WHAT THE TASK REQUIRES – As the answer, set down the lines below from the one containing "Traceability (633, 1907)" through the one containing "Sustainability (766, 1858)", exactly and inclusively, and no others.

INFORMATION GIVEN –
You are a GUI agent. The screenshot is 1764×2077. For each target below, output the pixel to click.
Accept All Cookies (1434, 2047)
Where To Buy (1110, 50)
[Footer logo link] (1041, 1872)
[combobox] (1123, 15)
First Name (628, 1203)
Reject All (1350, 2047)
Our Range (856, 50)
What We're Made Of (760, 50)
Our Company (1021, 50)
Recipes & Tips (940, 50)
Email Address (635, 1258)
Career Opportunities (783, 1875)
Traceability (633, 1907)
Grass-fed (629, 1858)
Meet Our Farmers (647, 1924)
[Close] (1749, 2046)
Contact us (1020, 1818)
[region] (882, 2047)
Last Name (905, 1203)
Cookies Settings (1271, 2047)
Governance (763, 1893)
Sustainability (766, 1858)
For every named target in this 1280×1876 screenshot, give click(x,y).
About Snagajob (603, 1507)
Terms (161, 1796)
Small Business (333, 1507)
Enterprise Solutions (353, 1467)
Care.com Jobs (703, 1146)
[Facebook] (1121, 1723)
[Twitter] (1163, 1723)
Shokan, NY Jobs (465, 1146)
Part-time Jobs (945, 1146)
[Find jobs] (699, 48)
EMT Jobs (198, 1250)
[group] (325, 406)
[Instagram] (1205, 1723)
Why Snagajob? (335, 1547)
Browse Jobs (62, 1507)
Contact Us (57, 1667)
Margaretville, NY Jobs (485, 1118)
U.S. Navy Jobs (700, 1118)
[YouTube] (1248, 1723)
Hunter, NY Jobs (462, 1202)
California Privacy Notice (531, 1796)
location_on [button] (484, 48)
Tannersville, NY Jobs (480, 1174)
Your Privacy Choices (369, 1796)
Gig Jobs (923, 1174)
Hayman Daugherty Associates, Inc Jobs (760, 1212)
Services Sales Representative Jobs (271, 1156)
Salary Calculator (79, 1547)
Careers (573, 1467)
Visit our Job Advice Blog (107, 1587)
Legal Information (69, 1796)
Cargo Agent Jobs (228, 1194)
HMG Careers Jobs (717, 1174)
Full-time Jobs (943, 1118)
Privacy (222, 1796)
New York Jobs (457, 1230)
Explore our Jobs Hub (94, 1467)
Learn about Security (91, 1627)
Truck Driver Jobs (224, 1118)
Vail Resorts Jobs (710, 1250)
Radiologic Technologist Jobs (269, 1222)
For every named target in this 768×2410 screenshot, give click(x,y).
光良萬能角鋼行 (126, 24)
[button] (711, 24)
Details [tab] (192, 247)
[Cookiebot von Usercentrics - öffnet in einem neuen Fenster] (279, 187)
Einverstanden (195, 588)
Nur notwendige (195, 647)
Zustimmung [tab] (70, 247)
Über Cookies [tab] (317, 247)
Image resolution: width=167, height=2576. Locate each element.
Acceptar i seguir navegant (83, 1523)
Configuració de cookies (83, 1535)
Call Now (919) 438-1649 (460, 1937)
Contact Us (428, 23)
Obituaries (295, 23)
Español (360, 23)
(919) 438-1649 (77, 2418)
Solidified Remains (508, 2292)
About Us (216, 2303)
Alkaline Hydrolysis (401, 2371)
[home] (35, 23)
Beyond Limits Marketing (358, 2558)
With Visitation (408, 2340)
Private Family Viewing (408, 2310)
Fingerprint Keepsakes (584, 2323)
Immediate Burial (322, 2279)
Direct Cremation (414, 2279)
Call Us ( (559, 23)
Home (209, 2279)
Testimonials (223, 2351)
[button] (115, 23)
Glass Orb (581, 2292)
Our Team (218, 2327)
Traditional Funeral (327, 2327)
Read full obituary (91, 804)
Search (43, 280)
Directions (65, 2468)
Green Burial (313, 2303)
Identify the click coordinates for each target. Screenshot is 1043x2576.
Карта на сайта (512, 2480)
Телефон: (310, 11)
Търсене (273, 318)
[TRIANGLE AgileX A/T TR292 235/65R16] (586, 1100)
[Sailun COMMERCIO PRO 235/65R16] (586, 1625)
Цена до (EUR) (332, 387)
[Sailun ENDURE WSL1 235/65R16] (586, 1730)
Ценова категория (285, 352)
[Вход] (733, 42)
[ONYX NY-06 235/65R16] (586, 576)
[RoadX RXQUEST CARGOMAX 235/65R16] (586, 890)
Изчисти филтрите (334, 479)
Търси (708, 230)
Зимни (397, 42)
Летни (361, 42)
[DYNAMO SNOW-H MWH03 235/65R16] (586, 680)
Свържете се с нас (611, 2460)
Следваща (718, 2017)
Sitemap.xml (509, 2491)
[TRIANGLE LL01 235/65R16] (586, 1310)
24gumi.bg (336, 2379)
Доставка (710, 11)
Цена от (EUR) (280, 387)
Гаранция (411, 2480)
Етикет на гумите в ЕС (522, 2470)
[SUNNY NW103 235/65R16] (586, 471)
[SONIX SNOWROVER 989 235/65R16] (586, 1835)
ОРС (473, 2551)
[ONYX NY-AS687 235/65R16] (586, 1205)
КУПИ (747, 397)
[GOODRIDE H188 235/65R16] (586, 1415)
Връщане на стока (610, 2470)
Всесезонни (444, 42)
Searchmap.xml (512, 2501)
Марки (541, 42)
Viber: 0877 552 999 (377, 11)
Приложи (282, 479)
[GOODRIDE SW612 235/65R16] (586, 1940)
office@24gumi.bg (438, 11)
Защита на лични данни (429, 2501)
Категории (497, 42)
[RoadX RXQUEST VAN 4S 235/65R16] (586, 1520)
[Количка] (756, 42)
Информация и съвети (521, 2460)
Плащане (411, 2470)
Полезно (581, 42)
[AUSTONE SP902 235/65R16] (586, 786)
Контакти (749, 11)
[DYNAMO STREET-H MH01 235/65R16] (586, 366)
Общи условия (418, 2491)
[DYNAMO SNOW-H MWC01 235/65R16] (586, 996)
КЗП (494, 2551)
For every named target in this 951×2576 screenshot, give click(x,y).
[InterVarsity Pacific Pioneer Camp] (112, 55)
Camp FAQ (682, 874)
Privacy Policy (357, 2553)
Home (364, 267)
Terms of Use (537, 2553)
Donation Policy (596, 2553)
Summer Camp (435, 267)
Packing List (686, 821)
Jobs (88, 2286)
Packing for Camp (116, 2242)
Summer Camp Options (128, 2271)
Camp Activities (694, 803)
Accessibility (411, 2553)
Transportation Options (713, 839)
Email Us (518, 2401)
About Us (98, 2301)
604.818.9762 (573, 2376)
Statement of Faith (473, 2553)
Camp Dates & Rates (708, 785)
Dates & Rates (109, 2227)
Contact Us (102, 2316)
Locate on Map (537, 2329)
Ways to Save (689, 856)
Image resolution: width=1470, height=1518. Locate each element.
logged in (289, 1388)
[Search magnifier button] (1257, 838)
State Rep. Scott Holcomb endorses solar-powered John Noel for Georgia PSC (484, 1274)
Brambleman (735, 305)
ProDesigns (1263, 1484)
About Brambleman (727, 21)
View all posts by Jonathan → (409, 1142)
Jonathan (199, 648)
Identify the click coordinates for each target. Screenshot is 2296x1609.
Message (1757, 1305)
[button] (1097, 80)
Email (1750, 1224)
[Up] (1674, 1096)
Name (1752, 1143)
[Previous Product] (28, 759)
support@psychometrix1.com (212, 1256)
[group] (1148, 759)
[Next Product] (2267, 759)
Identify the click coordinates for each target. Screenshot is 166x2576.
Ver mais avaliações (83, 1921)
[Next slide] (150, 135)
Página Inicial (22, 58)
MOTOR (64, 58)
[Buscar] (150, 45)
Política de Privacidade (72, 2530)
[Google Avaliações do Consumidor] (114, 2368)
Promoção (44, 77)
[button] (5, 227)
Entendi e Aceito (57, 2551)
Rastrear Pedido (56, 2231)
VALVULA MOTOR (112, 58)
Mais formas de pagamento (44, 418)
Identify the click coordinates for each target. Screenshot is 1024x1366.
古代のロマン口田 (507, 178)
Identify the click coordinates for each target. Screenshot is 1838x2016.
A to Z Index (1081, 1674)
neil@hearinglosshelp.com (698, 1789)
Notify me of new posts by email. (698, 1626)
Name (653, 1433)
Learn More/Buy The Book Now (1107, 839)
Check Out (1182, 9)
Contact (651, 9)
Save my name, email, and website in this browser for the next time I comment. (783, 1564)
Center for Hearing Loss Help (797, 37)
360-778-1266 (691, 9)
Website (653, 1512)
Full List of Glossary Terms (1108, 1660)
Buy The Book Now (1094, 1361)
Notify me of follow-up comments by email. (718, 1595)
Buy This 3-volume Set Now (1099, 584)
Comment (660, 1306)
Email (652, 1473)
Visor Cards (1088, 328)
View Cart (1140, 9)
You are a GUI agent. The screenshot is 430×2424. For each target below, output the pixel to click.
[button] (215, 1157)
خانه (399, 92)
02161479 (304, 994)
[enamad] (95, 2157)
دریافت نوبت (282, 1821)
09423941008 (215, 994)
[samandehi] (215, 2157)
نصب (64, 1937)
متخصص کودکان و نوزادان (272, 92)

EXPECTED OUTPUT –
Traceability (633, 1907)
Grass-fed (629, 1858)
Meet Our Farmers (647, 1924)
[Close] (1749, 2046)
Contact us (1020, 1818)
[region] (882, 2047)
Last Name (905, 1203)
Cookies Settings (1271, 2047)
Governance (763, 1893)
Sustainability (766, 1858)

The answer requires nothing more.